Your instructions:
Update the lines from the line with "Viewport: 1052px width, 740px height." up to and including the line with "Action: click(1004, 418)" by replacing "resize handle" with "sizing handle" and leaving everything else unchanged. Give only those lines, and omit the pictures.

Listed entries:
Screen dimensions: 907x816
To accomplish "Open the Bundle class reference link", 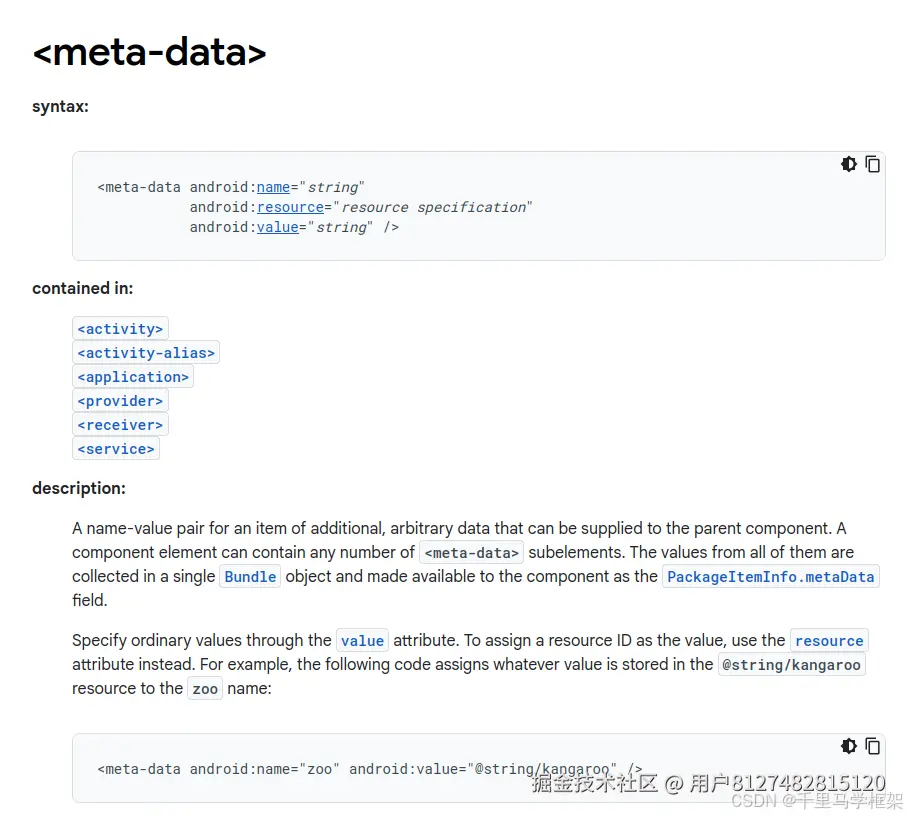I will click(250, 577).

---

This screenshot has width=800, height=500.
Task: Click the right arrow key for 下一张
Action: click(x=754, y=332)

--

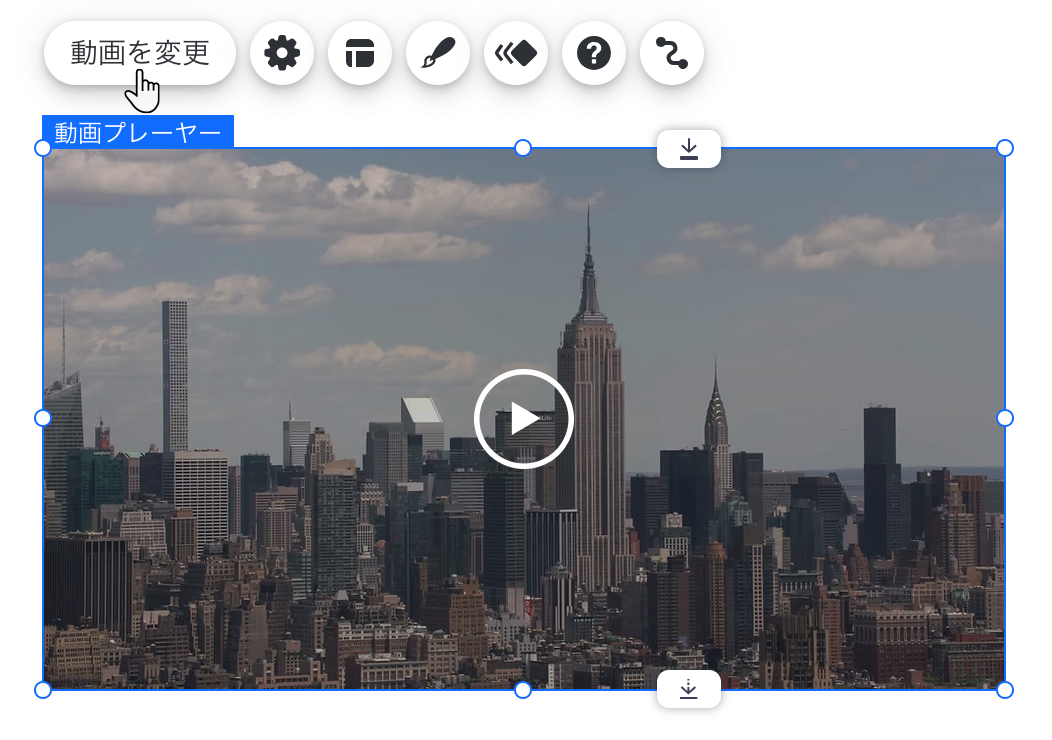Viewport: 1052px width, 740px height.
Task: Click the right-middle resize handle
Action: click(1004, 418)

Full solution:
Viewport: 1052px width, 740px height.
Task: Click the right-middle sizing handle
Action: click(1004, 418)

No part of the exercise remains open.